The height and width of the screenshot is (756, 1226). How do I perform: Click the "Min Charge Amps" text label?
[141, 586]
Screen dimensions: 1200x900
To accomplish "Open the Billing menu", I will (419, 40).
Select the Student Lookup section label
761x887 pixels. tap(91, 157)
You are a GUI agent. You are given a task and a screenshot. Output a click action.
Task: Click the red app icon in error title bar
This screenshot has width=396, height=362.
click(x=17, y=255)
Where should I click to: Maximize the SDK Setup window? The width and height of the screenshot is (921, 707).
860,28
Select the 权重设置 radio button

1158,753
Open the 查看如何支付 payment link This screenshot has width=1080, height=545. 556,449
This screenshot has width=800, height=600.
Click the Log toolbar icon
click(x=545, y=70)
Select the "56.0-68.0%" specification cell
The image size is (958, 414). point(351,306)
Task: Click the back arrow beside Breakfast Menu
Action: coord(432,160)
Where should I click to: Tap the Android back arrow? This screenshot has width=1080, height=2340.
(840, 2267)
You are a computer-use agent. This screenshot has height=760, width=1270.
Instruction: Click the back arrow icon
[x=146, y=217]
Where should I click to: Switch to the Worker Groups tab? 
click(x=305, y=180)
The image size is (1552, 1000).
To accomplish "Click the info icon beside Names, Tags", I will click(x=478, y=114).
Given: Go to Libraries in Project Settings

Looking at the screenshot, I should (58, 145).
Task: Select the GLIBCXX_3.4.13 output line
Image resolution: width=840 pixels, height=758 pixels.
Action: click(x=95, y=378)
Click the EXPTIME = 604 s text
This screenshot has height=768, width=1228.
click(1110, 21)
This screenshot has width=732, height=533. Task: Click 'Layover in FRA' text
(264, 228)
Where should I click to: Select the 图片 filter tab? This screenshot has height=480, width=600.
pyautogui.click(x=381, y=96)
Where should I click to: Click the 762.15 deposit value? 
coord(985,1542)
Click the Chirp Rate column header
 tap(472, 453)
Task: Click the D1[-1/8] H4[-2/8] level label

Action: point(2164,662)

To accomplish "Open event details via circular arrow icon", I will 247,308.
----------
# Goal of the exercise
Provide an exact reproduction of all the entries shown above.

# Written response
The height and width of the screenshot is (756, 1226). How do I perform: Click the "Min Charge Amps" text label?
[141, 586]
Screen dimensions: 1200x900
To accomplish "Open the Billing menu", I will (419, 40).
Select the Student Lookup section label
761x887 pixels. tap(91, 157)
You are a GUI agent. You are given a task and a screenshot. Output a click action.
Task: Click the red app icon in error title bar
This screenshot has width=396, height=362.
click(x=17, y=255)
Where should I click to: Maximize the SDK Setup window? The width and height of the screenshot is (921, 707).
860,28
Select the 权重设置 radio button

1158,753
Open the 查看如何支付 payment link This screenshot has width=1080, height=545. 556,449
This screenshot has width=800, height=600.
Click the Log toolbar icon
click(x=545, y=70)
Select the "56.0-68.0%" specification cell
The image size is (958, 414). point(351,306)
Task: Click the back arrow beside Breakfast Menu
Action: coord(432,160)
Where should I click to: Tap the Android back arrow? This screenshot has width=1080, height=2340.
(840, 2267)
You are a computer-use agent. This screenshot has height=760, width=1270.
Instruction: Click the back arrow icon
[x=146, y=217]
Where should I click to: Switch to the Worker Groups tab? 
click(x=305, y=180)
The image size is (1552, 1000).
To accomplish "Click the info icon beside Names, Tags", I will click(x=478, y=114).
Given: Go to Libraries in Project Settings

Looking at the screenshot, I should (58, 145).
Task: Select the GLIBCXX_3.4.13 output line
Image resolution: width=840 pixels, height=758 pixels.
Action: click(x=95, y=378)
Click the EXPTIME = 604 s text
This screenshot has height=768, width=1228.
click(1110, 21)
This screenshot has width=732, height=533. Task: Click 'Layover in FRA' text
(264, 228)
Where should I click to: Select the 图片 filter tab? This screenshot has height=480, width=600.
pyautogui.click(x=381, y=96)
Where should I click to: Click the 762.15 deposit value? 
coord(985,1542)
Click the Chirp Rate column header
 tap(472, 453)
Task: Click the D1[-1/8] H4[-2/8] level label

Action: point(2164,662)

To accomplish "Open event details via circular arrow icon", I will 247,308.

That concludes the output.